**What is required**
There should be no pictures in your answer, only an exact copy of the lines from the one with "Where should I" through the end of the material.

──────── Material to process ────────

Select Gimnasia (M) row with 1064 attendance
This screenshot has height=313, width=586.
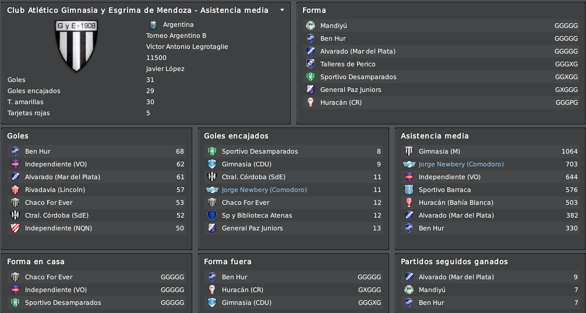(x=490, y=151)
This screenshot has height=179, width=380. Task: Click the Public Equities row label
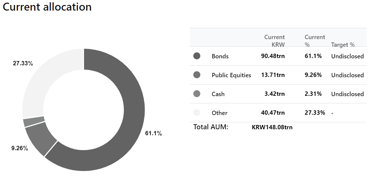click(232, 75)
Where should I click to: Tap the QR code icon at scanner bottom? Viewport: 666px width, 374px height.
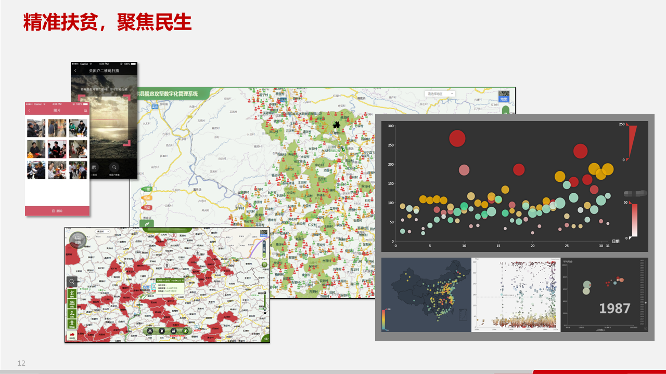[x=94, y=167]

────────

**Your solution**
Where should I click to: Tap the QR code icon at scanner bottom? Viewport: 666px width, 374px height.
[x=94, y=167]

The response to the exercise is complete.